A Retirement Plan That Also Lowers Your Taxes, Wow!
A 401k plan is the most popular type of retirement plan offered by employers large and small today. They are a powerful tool used to promote financial security in retirement years and are a valuable option for businesses considering a retirement plan as part of the benefits offered to employees and their families. With a 401k retirement plan, an employee can choose to contribute a portion of their salary to the plan. Instead of receiving that chosen amount in their paycheck, the employee defers, or delays, getting that money.
With a 401k, this deferred money goes into a 401k plan sponsored by their employer.

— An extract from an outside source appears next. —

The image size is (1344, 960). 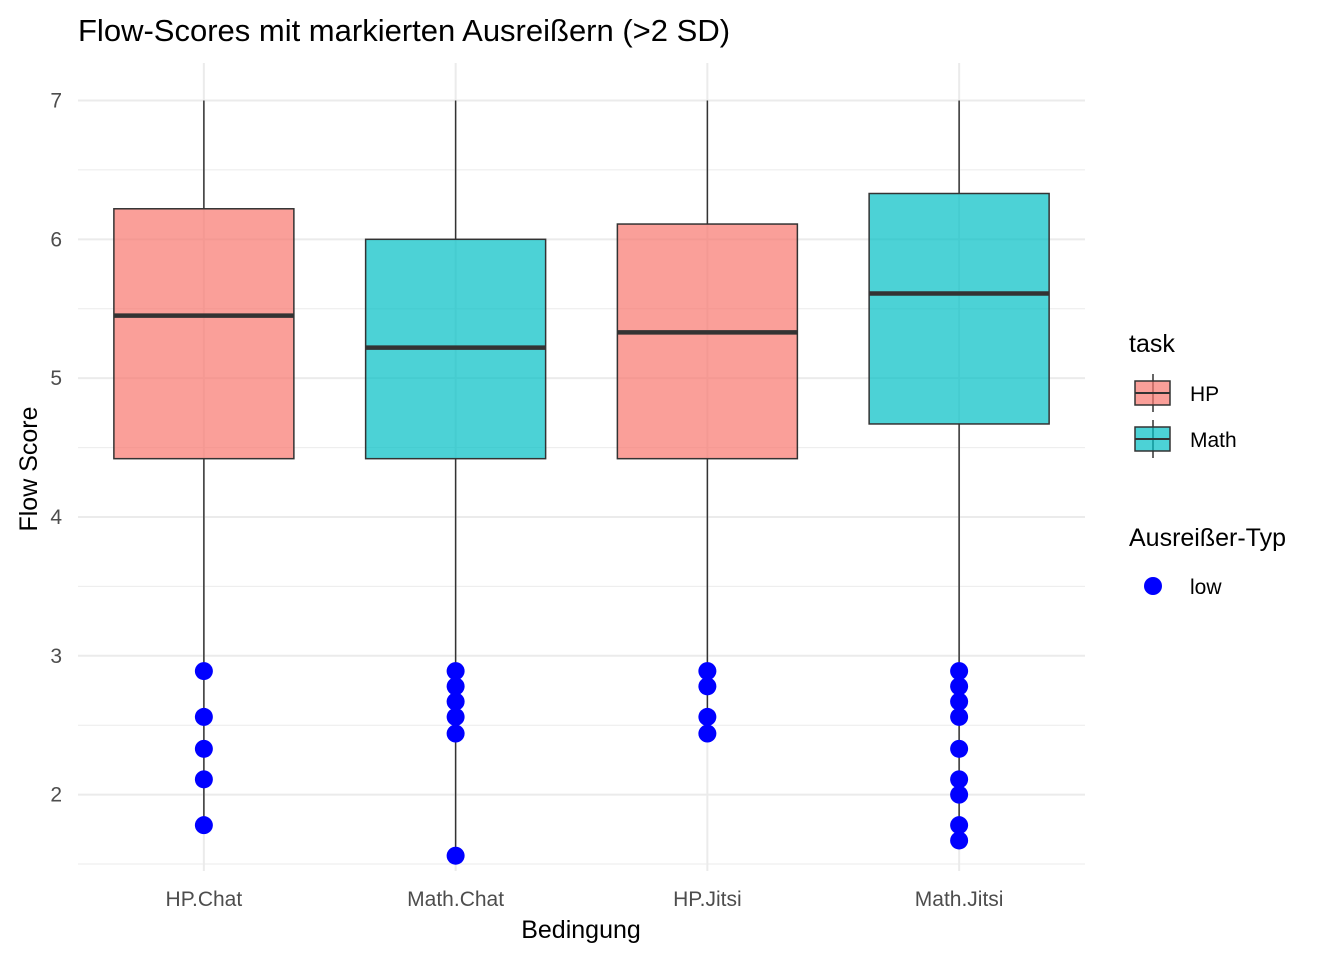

This deferred money does not get taxed by the federal or state government until it is re-distributed, hopefully at time of retirement when your tax rate will be much lower. Your weekly paycheck will be minus this deferred amount of money but will show a minor increase in take home pay as the taxes, based on the balance after the deferred amount is subtracted, will be less taxes than you were use to paying.
The actual line item details of your personal 401k retirement plan will differ from employer to employer. They may choose different options that will effect your ability to place varying amounts of contribution into your 401k retirement plan as there administrative costs and tax benefits change with each so don’t expect the best that a 401k can offer from every employer but any form of retirement savings is better than trying to rely on Social Security alone, unless you enjoy eating k-9 food.